Zunächst einmal stellte das OLG Frankfurt fest, dass arbeitsrechtliche Verträge oder Klauseln nur Ansprüche aus dem Arbeitsverhältnis betreffen. Arbeitnehmererfindungsrechtliche Vergütungsansprüche sind aber keine arbeitsvertraglichen Ansprüche. Daher, erklärte das OLG, waren die Vergütungsansprüche des Arbeitnehmererfinders von dem vertraglichen Verzicht auf Ansprüche „irgendwelcher Art“ nicht erfasst.

Bestand ein Anspruch, weiter nach der bisherigen Formel vergütet zu werden?


Das OLG verneinte jedoch die Ansicht des Arbeitnehmererfinders, er habe einen Anspruch, weiterhin nach der bisherigen Formel vergütet zu werden.

Im Streitfall erfolgte die Festsetzung der bis 2016 angewandten Vergütung durch eine Mitteilung des Geschäftsführers der Beklagten an den Kläger vom 17.1.2012. Die Festsetzung war gemäß § 12 Abs. 2 ArbnErfG für beide Teile verbindlich. Es gebe jedoch keine Anhaltspunkte dafür, erläuterte das Gericht, dass die frühere Vereinbarung eine Verbindlichkeit auch im Verhältnis der Arbeitgeberin zu anderen Arbeitnehmern haben könnte.

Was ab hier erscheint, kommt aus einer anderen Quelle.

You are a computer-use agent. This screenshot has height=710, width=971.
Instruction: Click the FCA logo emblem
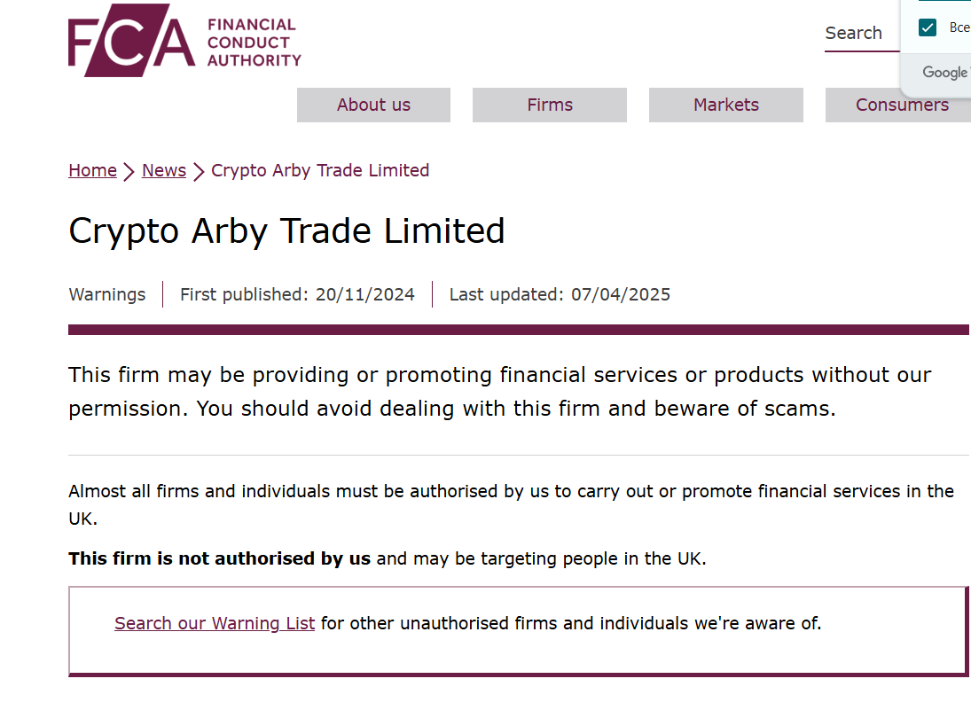coord(131,40)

Es handele sich insbesondere nicht um eine Gesamtzusage, ergänzte das OLG. Die Vereinbarung aus dem Jahr 1993 habe, ungeachtet der Tatsache, dass die Beklagte sich in den Folgejahren offenbar immer an die dort verwendete Formel gehalten hat, auch keine sogenannte „betriebliche Übung“ begründet, die nach Arbeitsvertragsrecht vorliegen könnte.
Die neue, seit 2017 vorgenommene Vergütungsberechnung richtet sich dagegen nach einer früheren, zwischen der Arbeitgeberin und den Arbeitnehmern X und Y geschlossenen Vereinbarung.

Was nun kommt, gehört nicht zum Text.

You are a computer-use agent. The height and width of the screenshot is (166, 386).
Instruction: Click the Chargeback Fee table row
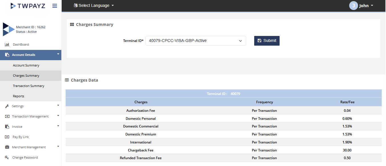pyautogui.click(x=223, y=150)
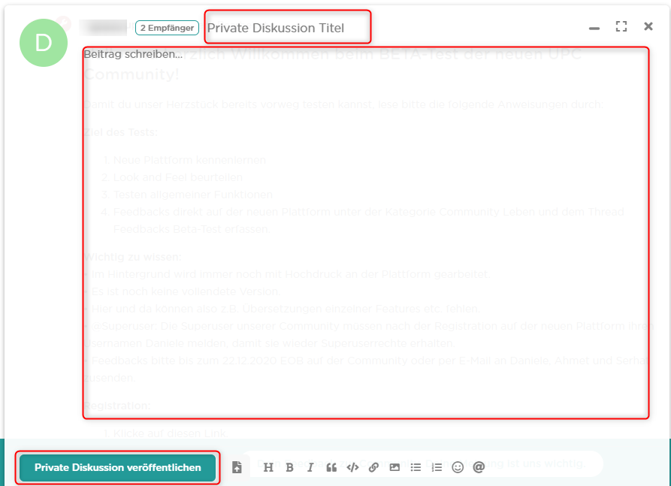Image resolution: width=671 pixels, height=486 pixels.
Task: Focus the Private Diskussion Titel field
Action: pyautogui.click(x=288, y=28)
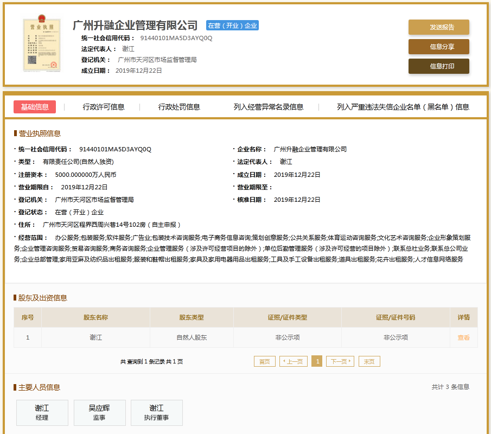Click the 在营(开业)企业 status badge

[232, 25]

Das OLG Frankfurt entschied, dass der Kläger gegen die Beklagte keinen Anspruch darauf hat, für seine Diensterfindungen weiterhin nach der Formel vergütet zu werden, die bis zum Jahr 2016 angewendet wurde.

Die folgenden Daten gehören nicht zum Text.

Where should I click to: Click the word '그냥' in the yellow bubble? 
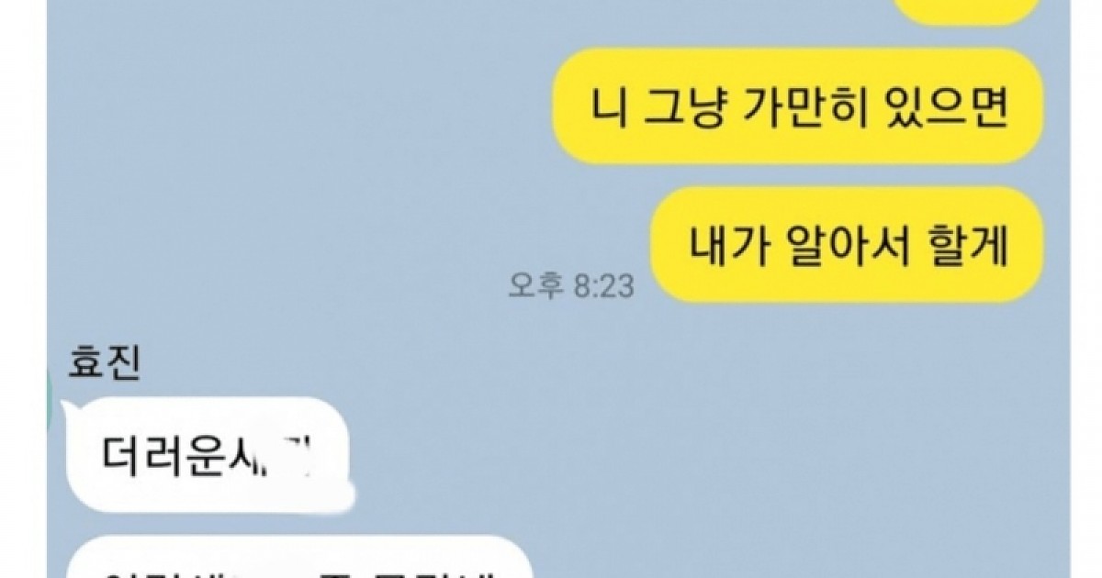click(680, 108)
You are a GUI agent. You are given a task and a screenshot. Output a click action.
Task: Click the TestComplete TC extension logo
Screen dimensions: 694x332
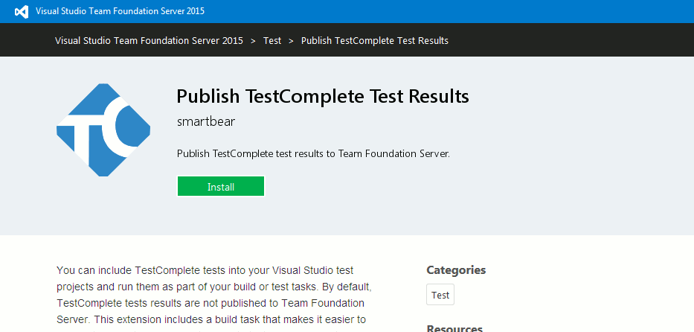pyautogui.click(x=103, y=130)
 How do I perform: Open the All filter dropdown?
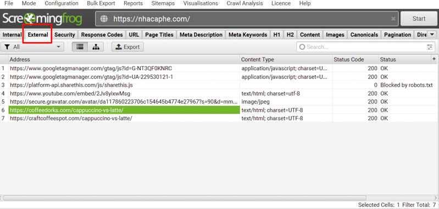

Unbilligkeit gemäß § 23 Abs. 1 ArbnErfG


Mehr noch, die bisherige Vergütungsvereinbarung gemäß der bis 2016 angewandte Formel ist nach der Entscheidung des OLG nichtig, und zwar wegen Unbilligkeit gemäß § 23 Abs. 1 ArbnErfG. Weil die vereinbarte bzw. festgesetzte Vergütung den Anteilsfaktor nicht berücksichtigt, liege ein Fall der Unbilligkeit vor.

Die Leitsatzentscheidung:
„Eine Vergütungsvereinbarung kann nach § 23 Abs. 1 ArbnErfG unbillig sein, wenn ein erhebliches Missverhältnis zwischen vereinbarter und gesetzlich geschuldeter Vergütung deshalb besteht, weil in der Vereinbarung kein Anteilsfaktor angesetzt ist.“

Das OLG Frankfurt erläuterte diese Entscheidung. Nach der ständigen Entscheidungspraxis der Schiedsstelle ist eine Vergütungsvereinbarung dann in erheblichem Maße unbillig, wenn die nach dem ArbnErfG und den Vergütungsrichtlinien geschuldete angemessene Vergütung des Arbeitnehmers um mindestens das Doppelte überschritten wurde (Bartenbach/Volz § 23 ArbnErfG Rn 22.1, 22.2). Zudem liegt eine erhebliche Unbilligkeit nur dann vor, wenn von Anfang an ein objektiv ungerechtfertigtes erhebliches Missverhältnis zwischen der vereinbarten bzw. festgesetzten Vergütung und der gesetzlich geschuldeten Vergütung besteht.

Erfindervergütung ohne Anteilsfaktor kann unbillig sein


Das aber sei der Fall, wenn wie vorliegend kein Anteilsfaktor festgesetzt ist, erklärte das OLG. Würde man den für die neue Berechnung der Vergütung genannten Parametern des Arbeitnehmererfinders folgen (insbesondere die Wertzahl und die Lizenzsätze), wäre die festgesetzte Vergütung nur dann nicht überhöht, wenn der Anteilsfaktor 0,5 betragen würde. Das aber ist für akademisch ausgebildete Mitarbeiter bei weitem zu hoch, erläuterte das OLG und verwies auf die Praxis einiger Unternehmen, für akademisch ausgebildete Mitarbeiter von einem Anteilfaktor von 0,13 auszugehen (Bartenbach/Volz, RL Nr. 30 Rn 27; OLG Frankfurt am Main, Urteil vom 30.4.2020 - 6 U 125/12).
Einen ergänzenden vertraglichen Vergütungsanspruch habe der Kläger nicht, da die getroffene Vergütungsregelung gemäß § 23 ArbnErfG nichtig ist.

Der Berufung wurde daher stattgegeben vom OLG Frankfurt und dadurch wird das Urteil des Landgerichts Frankfurt vom 9.9.2020 folgendermaßen abgeändert: die Feststellungsklage gegen die Arbeitgeberin ist unbegründet. Die Klage des Arbeitnehmererfinders wird abgewiesen. Allerdings ist diese Entscheidung noch vor dem BGH anhängig (X ZR 37/22).